InstagramBrand Protection
Influencer Fraud Audit: 40% of a $500K Campaign's Influencers Had Fake Followers
July 15, 2025
Outcome
40% of influencers confirmed as partially fraudulent; $200K in campaign spend deemed wasted; future vetting process established.
Background
A consumer packaged goods brand spent $500K on an influencer marketing campaign across 50 Instagram influencers. Post-campaign metrics showed engagement rates significantly below industry benchmarks. The brand suspected influencer fraud.
Investigation Methodology
- Follower Authenticity Analysis: Each influencer's follower base was analyzed for bot indicators: profile photo patterns, following-to-follower ratios, engagement timing clusters, and geographic distribution anomalies.

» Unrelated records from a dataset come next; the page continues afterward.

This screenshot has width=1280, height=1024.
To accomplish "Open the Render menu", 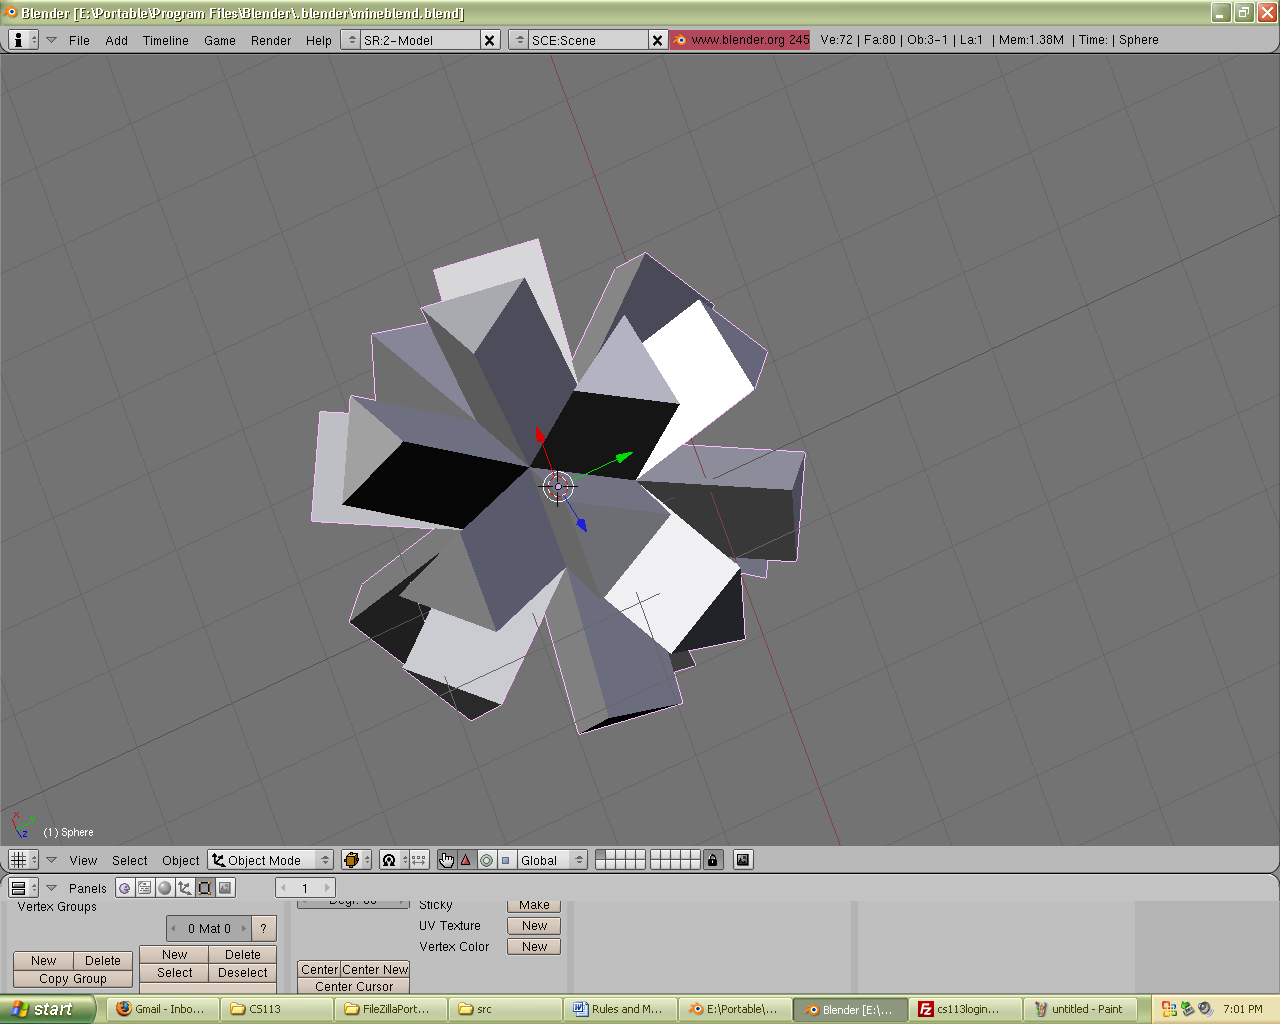I will tap(270, 40).
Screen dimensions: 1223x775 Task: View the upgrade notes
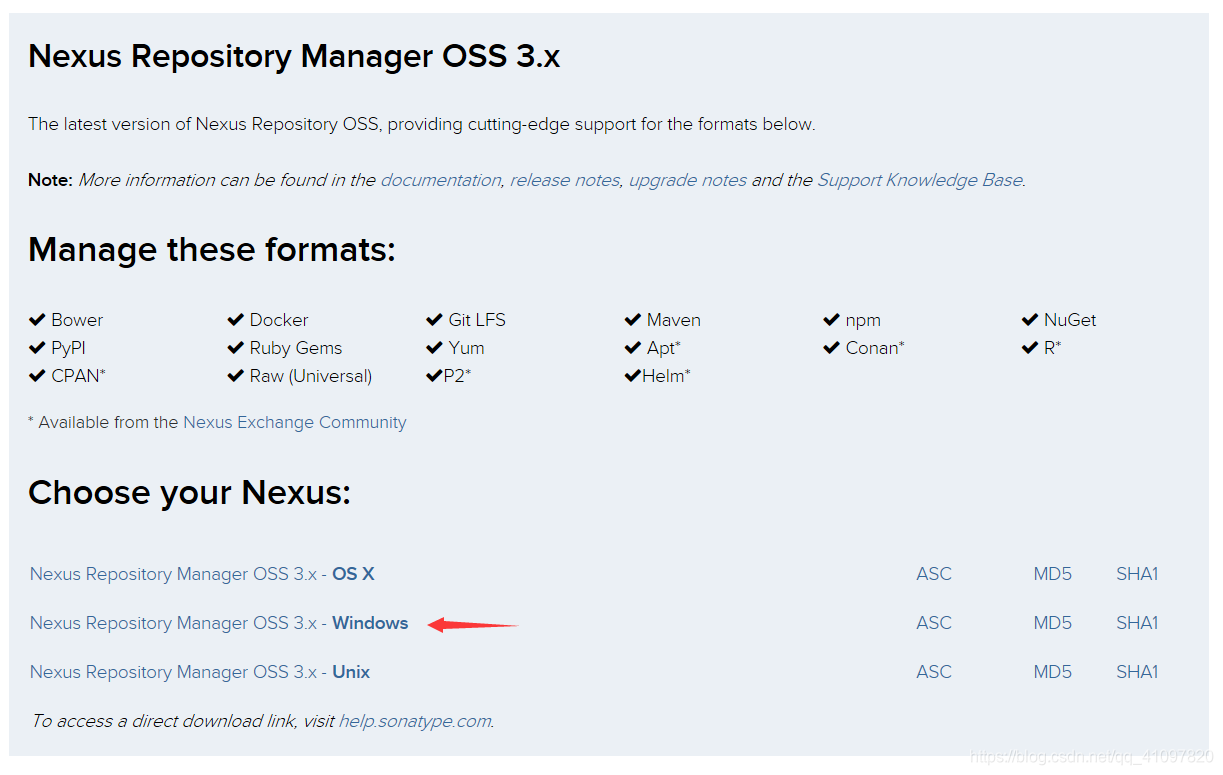pos(687,180)
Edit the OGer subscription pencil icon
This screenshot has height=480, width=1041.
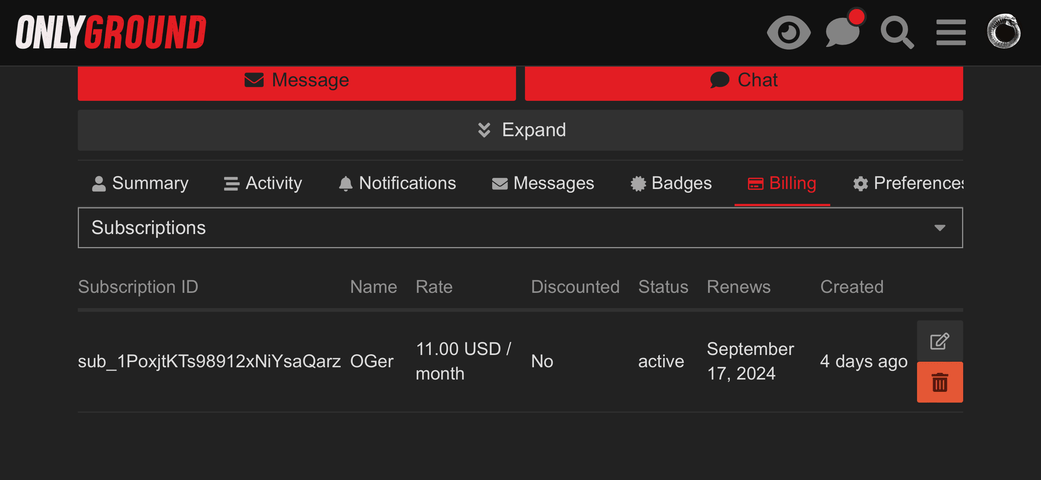939,341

- Engagement Quality Scoring: Comments on sponsored posts were analyzed for authenticity — generic comments, emoji-only responses, and comments from accounts with bot-like characteristics were flagged.
- Growth Pattern Analysis: Historical follower growth data was analyzed for unnatural spikes indicating purchased followers.
Key Findings
- 20 of the 50 influencers (40%) had follower bases where more than 35% of followers exhibited bot characteristics.

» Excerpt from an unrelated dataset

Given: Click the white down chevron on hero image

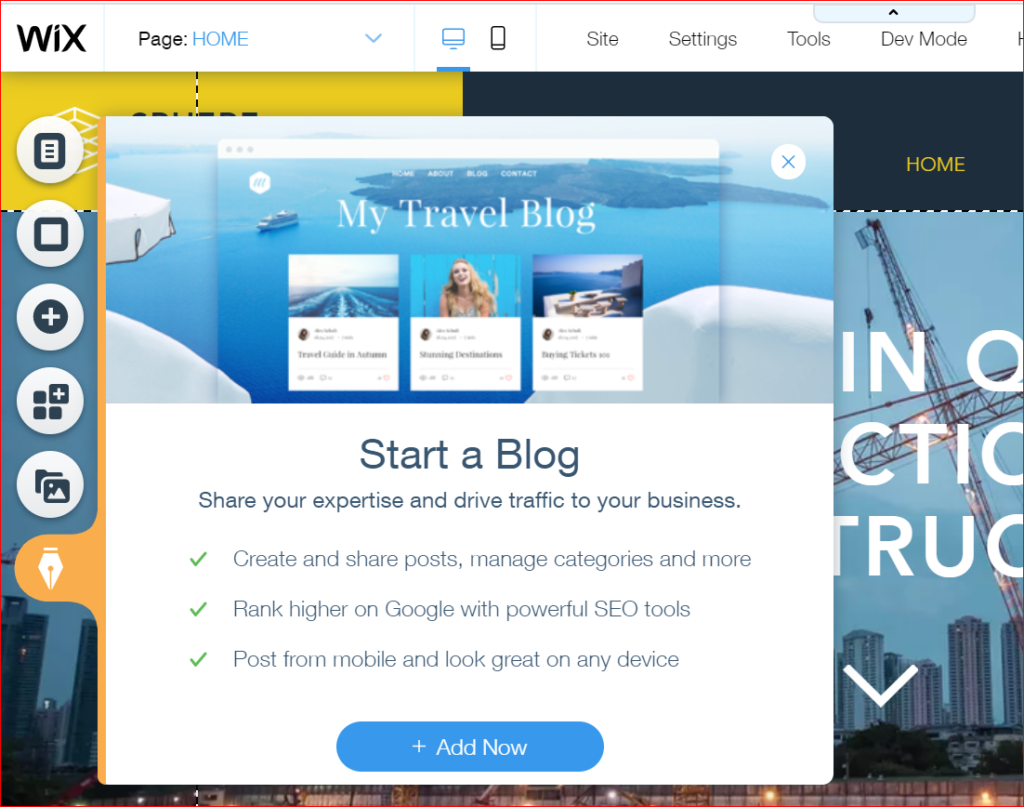Looking at the screenshot, I should tap(880, 685).
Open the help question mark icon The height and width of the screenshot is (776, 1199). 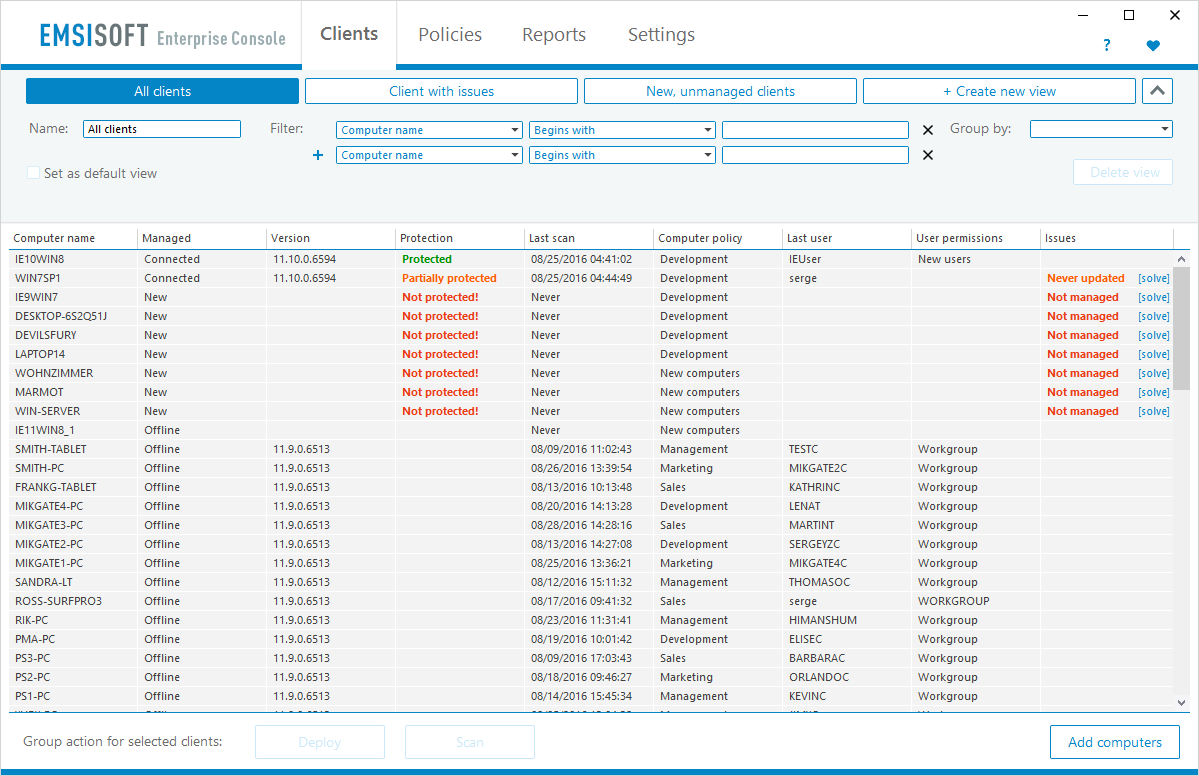point(1106,46)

- 8 influencers showed clear evidence of purchased engagement — identical comments appeared across multiple posts from the same accounts.
- 3 influencers had experienced follower spikes of 50,000+ in single days, with no corresponding viral content to explain the growth.
- Estimated wasted spend: $200K (the budget allocated to fraudulent influencers).
Outcome
The brand terminated relationships with the 20 flagged influencers and established TraxinteL's vetting as a mandatory pre-campaign step. Contractual clawback clauses were invoked where applicable. Total investigation time: 3 weeks.